**Problem statement**. Scan the entries below. Return every line that includes "height".

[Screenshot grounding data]
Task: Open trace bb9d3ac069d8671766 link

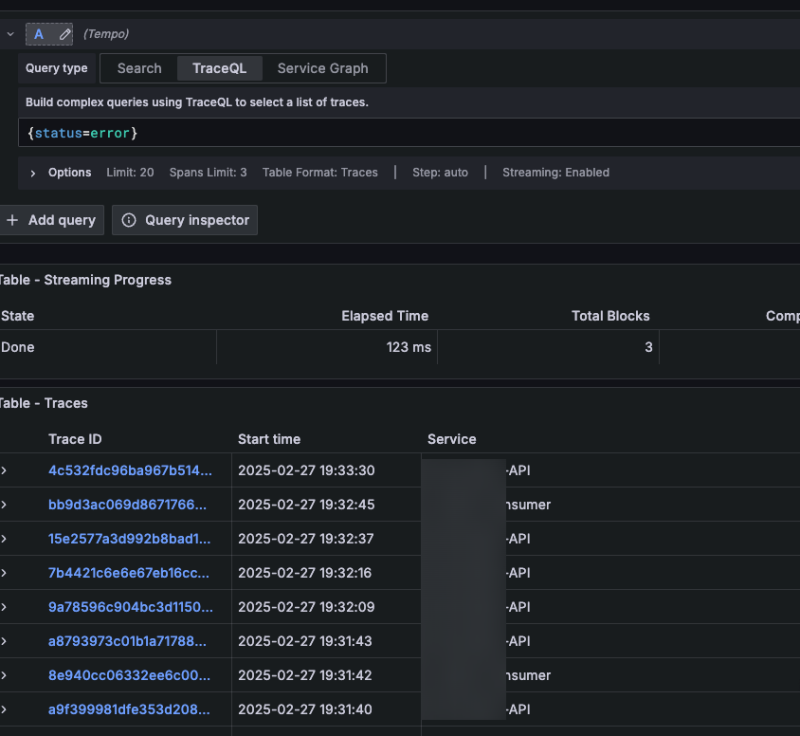Action: pos(127,504)
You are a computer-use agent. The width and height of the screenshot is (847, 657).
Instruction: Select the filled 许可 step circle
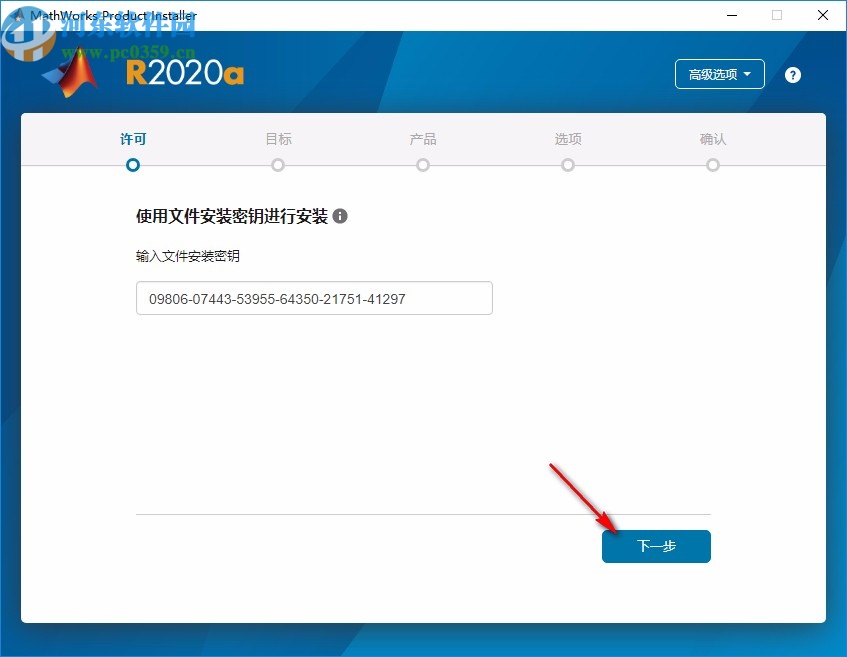pos(132,164)
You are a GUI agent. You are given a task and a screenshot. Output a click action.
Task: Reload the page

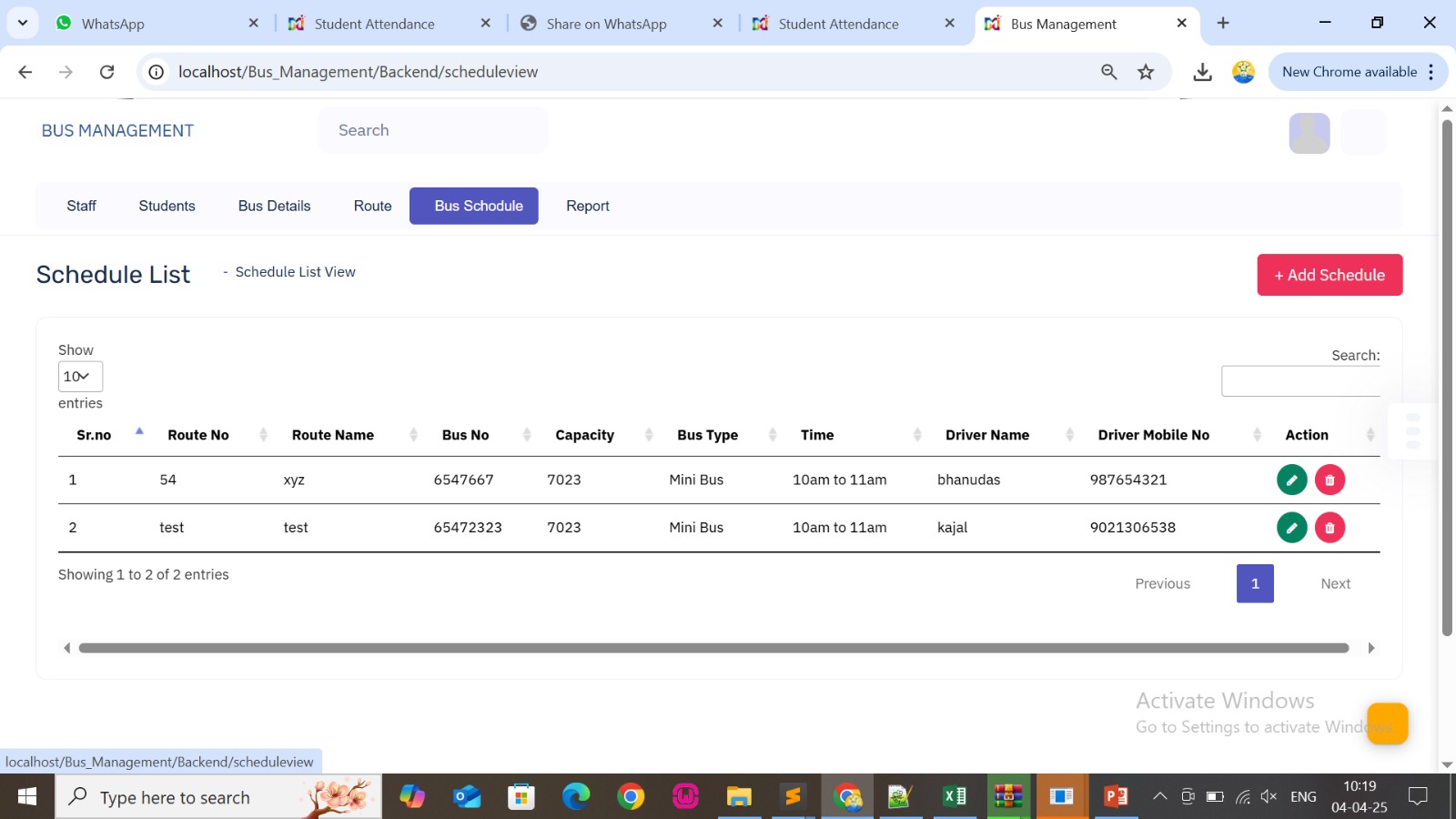point(106,72)
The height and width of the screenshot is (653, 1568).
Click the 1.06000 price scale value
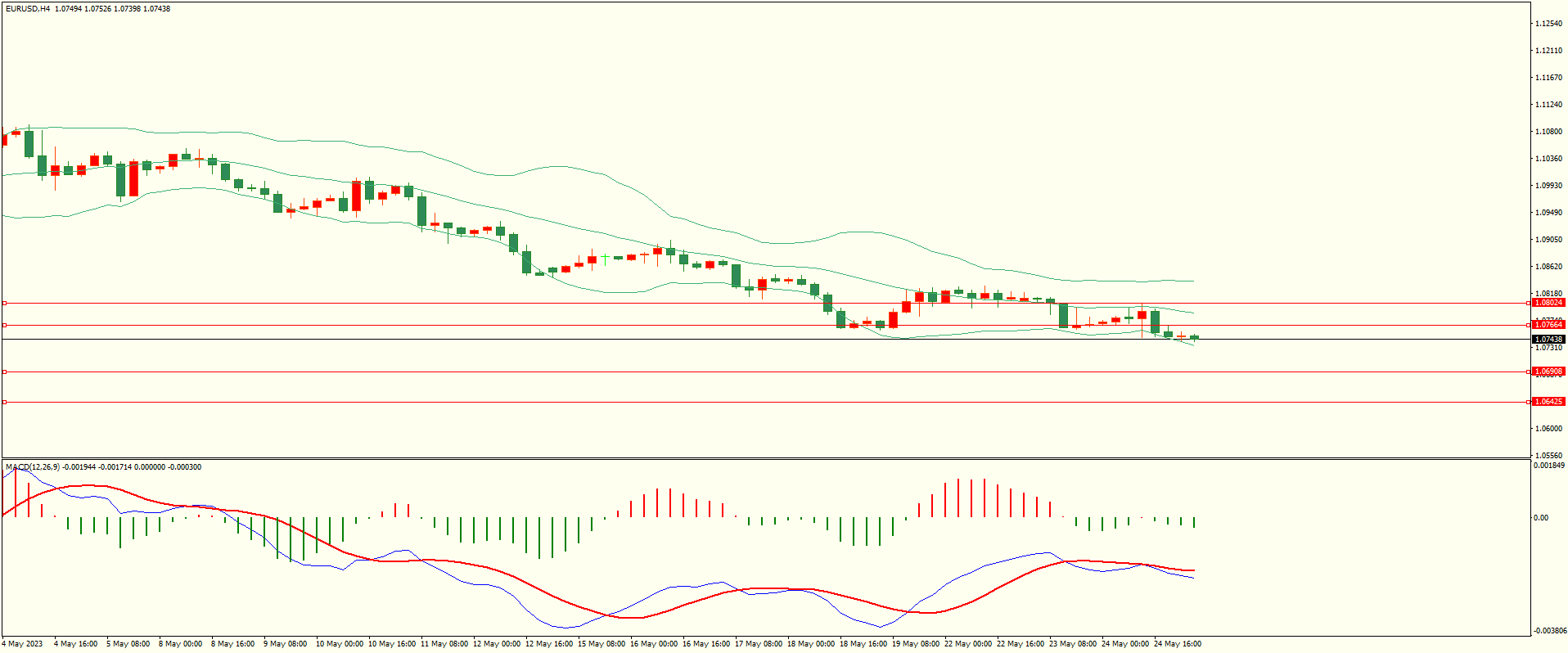point(1548,429)
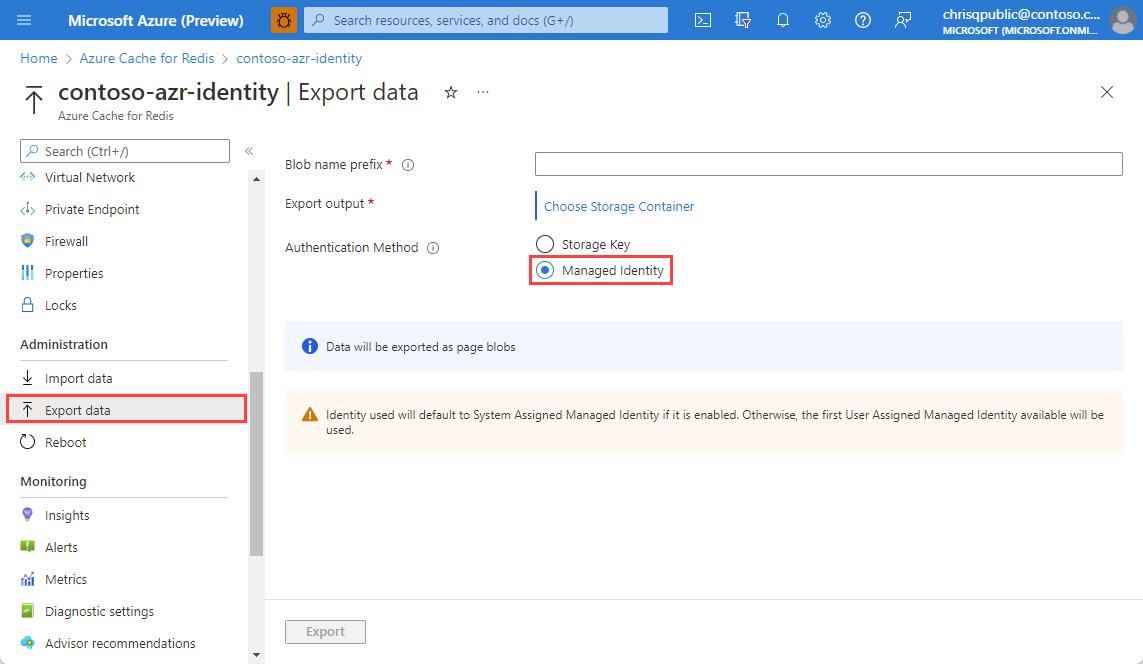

**Task answer**.
You are a computer-use agent. The width and height of the screenshot is (847, 657).
The height and width of the screenshot is (653, 1568).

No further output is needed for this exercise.